◆ **WRITTEN TASK**
Continue the passage about Lobina's account of the Geoff Pullum singular "they" episode, starting right after its last sentence.

To the contrary, I think it’s tough to judge emails, or books, if you aren’t provided a goodly lump of the actual stew, and are instead fed paraphrases by partisans. Lobina is clearly partisan, and he doesn’t give many full quotes or even detailed long-form paraphrases of individual claims in the book. It’s possible that the book is mostly written at that level, so airy that there are no individual claims to pursue and test.
But Lobina does offer one point of contact, and I tried to dig in on that one. Lobina criticizes one of the authors for smug treatment of Geoff Pullum, related to a Language Log post on singular they in 2017. Pullum misgendered someone, and quickly retracted it, by writing “he is, sorry they are.” It would probably have been best if he’d just said “I previously wrote he, but became aware that the person goes by they.”
Lobina suggests that the reaction to Pullum from socially committed readers was utterly intemperate and implies it drove Pullum out of blogging. So I went to track the post down. The comments on that post are disabled and erased. But there was an interplay of front-page posts after that, and in particular, I note this reply post from a guest writer.

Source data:
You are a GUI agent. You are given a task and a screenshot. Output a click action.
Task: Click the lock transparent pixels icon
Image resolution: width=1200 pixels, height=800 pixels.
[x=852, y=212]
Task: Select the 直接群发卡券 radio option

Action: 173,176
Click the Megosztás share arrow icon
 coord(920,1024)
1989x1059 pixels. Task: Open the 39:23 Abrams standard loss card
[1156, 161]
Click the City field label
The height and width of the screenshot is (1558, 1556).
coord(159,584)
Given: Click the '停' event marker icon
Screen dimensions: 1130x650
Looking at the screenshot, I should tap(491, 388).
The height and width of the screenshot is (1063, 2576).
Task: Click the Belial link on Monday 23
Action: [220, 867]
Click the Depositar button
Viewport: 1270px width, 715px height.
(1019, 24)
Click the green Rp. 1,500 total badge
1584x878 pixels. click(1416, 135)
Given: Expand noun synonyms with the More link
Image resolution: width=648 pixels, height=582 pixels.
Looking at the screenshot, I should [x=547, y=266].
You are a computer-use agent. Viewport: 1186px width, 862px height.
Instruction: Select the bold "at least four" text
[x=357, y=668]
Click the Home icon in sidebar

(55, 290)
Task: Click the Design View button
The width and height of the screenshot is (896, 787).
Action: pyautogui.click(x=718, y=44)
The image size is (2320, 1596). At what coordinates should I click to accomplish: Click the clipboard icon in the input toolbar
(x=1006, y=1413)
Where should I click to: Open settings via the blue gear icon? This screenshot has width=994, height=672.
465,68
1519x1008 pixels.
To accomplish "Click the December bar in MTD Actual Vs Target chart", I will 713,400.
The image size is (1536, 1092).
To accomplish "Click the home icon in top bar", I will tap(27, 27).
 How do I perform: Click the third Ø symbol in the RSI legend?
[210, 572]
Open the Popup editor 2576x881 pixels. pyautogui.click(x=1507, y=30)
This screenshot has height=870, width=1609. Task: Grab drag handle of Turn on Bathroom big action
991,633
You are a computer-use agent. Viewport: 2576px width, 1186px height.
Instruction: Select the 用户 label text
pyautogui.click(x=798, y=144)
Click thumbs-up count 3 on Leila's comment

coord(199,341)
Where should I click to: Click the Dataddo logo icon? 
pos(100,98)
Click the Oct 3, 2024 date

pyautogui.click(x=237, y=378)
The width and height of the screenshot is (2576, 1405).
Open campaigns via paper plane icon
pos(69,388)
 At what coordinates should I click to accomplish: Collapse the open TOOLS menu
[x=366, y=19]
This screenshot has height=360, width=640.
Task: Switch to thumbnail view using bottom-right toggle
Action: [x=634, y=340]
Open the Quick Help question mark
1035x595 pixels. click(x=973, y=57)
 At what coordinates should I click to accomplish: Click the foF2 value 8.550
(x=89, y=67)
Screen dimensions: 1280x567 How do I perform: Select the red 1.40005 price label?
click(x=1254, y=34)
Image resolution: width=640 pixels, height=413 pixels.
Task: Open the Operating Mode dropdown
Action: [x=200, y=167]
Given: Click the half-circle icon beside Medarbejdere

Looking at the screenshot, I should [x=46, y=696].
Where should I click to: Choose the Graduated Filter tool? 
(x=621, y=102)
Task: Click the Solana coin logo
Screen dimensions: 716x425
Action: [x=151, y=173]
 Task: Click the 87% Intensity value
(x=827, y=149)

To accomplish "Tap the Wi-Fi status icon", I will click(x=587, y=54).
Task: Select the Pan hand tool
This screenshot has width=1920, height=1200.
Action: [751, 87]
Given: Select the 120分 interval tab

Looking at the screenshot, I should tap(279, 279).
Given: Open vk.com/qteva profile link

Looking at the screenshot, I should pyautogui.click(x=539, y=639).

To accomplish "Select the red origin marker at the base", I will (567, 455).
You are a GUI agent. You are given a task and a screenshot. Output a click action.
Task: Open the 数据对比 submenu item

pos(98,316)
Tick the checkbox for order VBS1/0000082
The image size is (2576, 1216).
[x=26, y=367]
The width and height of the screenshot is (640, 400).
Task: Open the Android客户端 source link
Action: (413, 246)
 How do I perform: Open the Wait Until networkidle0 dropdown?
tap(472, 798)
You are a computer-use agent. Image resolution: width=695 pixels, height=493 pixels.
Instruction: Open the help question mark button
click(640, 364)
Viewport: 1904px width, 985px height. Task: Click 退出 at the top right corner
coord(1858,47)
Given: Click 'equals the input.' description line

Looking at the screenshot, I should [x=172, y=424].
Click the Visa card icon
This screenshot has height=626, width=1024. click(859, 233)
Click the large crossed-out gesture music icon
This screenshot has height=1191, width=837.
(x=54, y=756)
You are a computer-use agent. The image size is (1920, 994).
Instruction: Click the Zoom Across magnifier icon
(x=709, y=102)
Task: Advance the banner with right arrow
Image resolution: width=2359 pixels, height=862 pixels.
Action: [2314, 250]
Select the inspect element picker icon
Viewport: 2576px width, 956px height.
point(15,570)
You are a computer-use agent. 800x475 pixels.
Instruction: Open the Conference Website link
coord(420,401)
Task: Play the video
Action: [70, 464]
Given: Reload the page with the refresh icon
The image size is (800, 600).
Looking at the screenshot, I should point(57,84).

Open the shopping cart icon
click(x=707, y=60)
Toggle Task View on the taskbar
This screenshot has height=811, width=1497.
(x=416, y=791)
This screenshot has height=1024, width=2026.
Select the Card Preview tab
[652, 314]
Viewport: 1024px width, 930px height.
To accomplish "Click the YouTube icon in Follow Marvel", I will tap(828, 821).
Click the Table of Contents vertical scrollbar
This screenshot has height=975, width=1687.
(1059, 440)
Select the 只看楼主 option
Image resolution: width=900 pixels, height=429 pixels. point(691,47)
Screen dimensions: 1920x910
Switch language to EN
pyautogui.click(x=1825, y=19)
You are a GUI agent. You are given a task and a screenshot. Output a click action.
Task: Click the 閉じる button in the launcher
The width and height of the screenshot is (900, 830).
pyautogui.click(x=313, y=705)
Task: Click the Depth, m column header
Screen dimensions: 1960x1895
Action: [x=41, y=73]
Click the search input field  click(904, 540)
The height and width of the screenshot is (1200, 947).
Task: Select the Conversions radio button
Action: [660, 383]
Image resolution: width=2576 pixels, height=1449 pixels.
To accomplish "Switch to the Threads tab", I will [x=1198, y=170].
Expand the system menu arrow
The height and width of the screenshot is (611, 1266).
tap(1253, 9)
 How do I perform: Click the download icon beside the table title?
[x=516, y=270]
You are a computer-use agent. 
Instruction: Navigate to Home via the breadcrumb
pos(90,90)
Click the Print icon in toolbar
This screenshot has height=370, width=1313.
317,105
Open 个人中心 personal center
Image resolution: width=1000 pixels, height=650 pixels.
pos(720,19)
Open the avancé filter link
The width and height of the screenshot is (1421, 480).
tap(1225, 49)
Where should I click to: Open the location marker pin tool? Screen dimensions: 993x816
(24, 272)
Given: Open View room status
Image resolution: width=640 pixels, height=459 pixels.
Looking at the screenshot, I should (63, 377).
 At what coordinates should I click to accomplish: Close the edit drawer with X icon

◆ **ANSWER TO THE PROBLEM**
It was apparently sponsored by one of the LLog contributors. But another LLog contributor added an editor’s note up front angrily criticizing the piece and the audacity of his blog partner in posting it rather than calming the author down and smoothing things over for Pullum.
Yet I didn’t read the response to Pullum as being particularly unfair. It was sharp. But also provided some off-ramps. Like Pullum, I find singular they for a definite referent awkward. But I appreciated the respondent’s suggestions that avoidance is a reasonable method of dealing with it. I use singular they sometimes, but feel like I’m misspeaking, and am apt to rename someone instead (not wrong-name them, but just re-use their name). I appreciated the recognition that in doing so, I’m trying to avoid giving offense, while still feeling like I’m speaking my dialect. That surely does make me unhip, as the respondent characterized Pullum. But I don’t feel all that slurred by unhip.
But the main point isn’t that this response provided an off-ramp that I myself appreciate. It just wasn’t that harsh, wasn’t unfair. I disagree with aspects of it, but I can’t imagine being outraged by it.
If this response, which prompted such an angry editor’s note on behalf of Pullum, in any way reflects the tenor of the material that Lobina describes as so horrible that it supposedly drove Pullum into an intellectual version of hiding, then I can’t trust Lobina’s characterization of the rest of the book. He is the one who seems unwilling to engage with the arguments of his opponents, instead just asserting that they’re absurd.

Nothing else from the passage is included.